▶ [DATA SHOWN]
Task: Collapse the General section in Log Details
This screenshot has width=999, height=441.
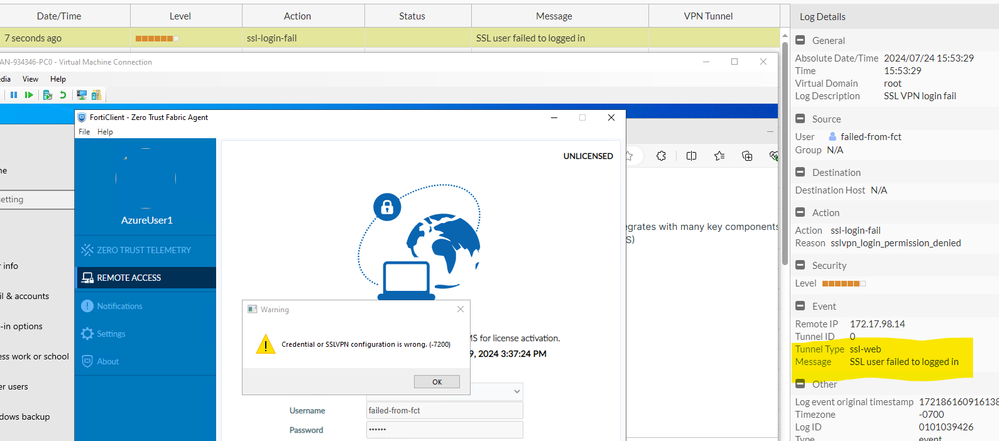Action: click(800, 40)
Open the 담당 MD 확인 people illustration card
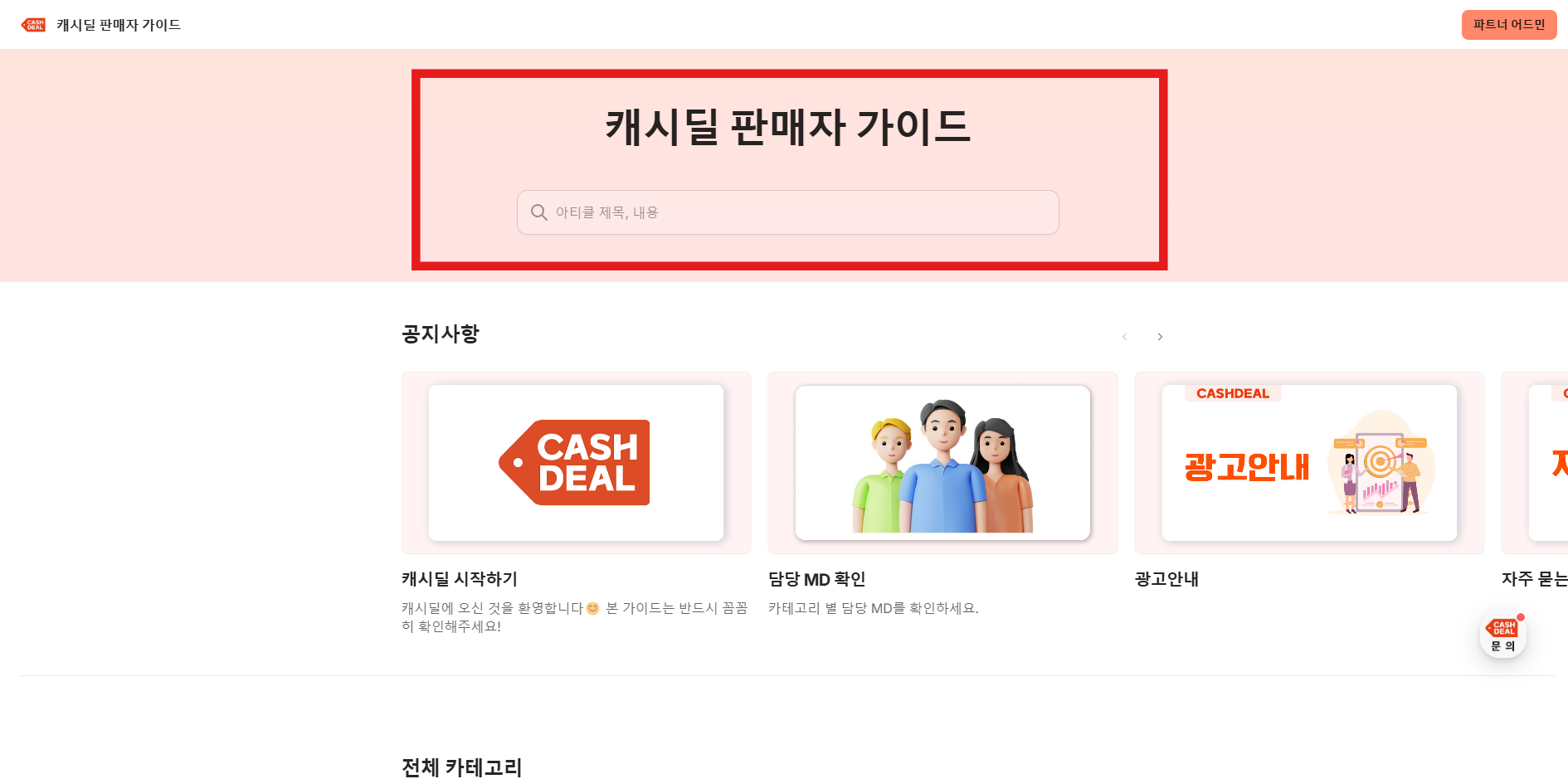 pyautogui.click(x=942, y=463)
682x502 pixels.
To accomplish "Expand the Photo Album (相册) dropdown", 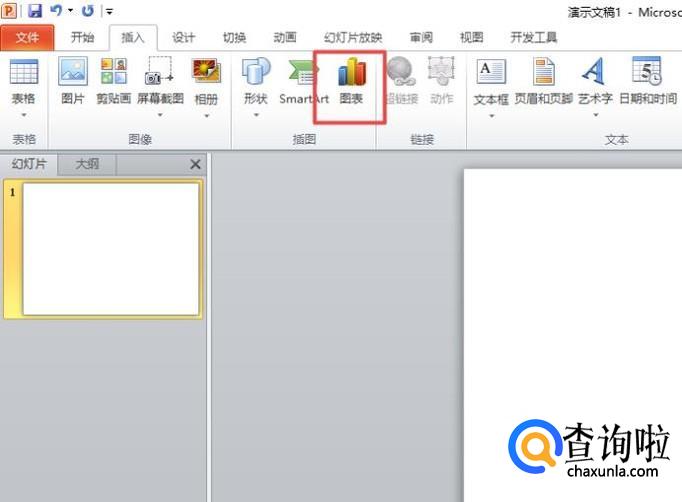I will (x=206, y=114).
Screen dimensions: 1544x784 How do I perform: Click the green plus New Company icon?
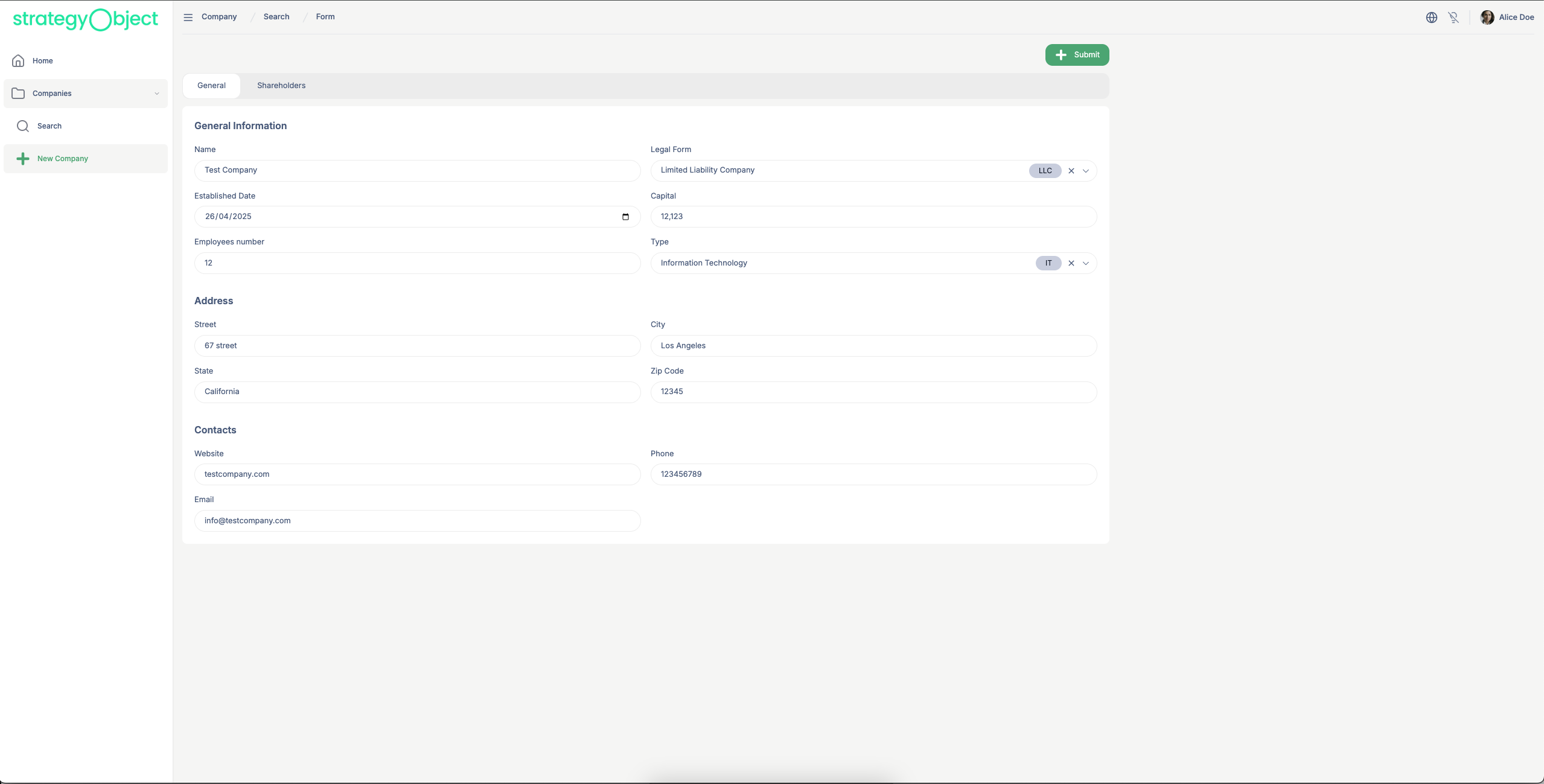click(23, 159)
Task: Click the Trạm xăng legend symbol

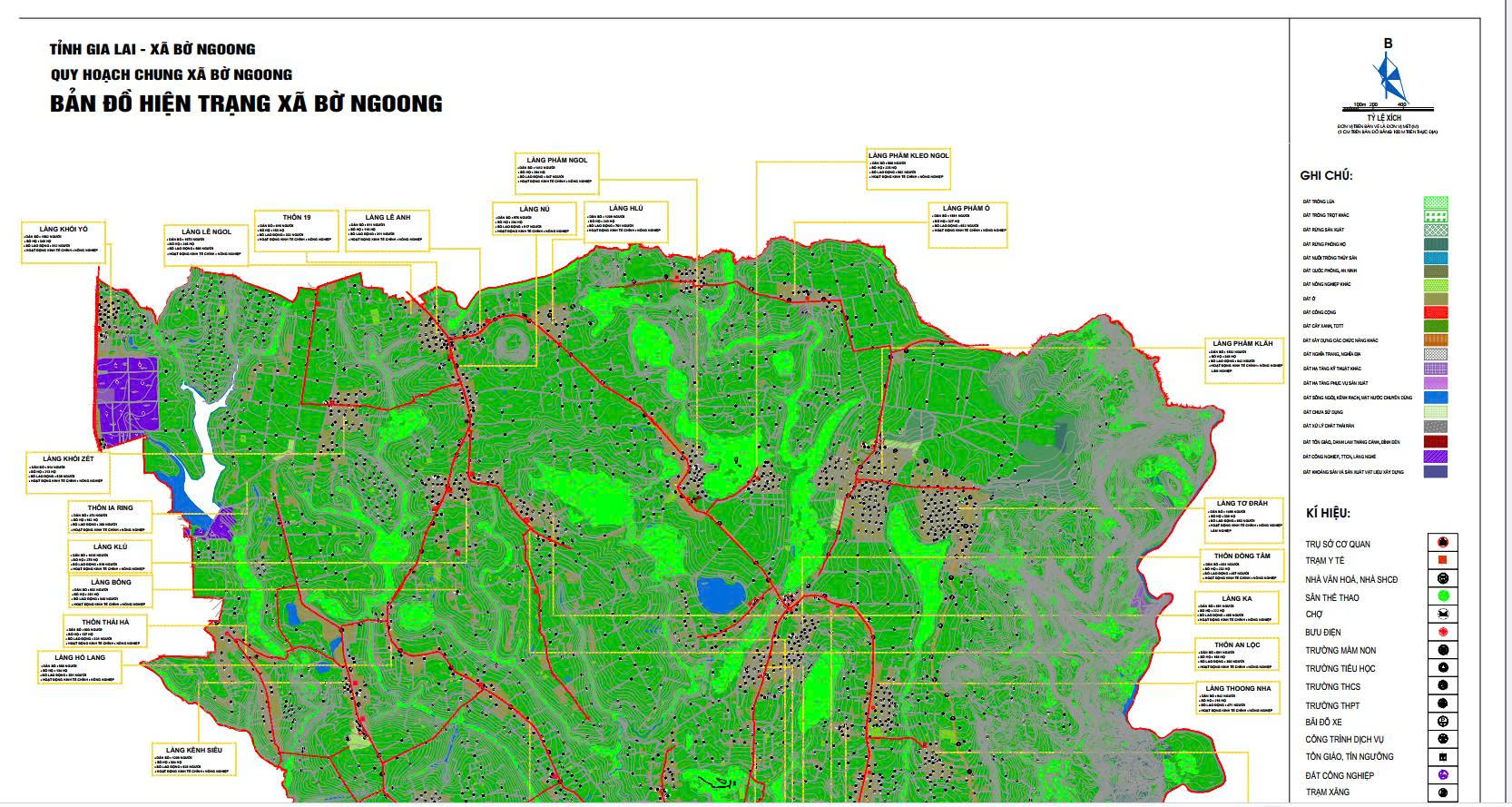Action: tap(1442, 792)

▶ [DIRECTIONS] Collect every line of the material above that contains the string "Task", matching case exactly.

▶ [PROBLEM SOLUTION]
Task: Collapse the General section in Log Details
Task: Click the Trạm xăng legend symbol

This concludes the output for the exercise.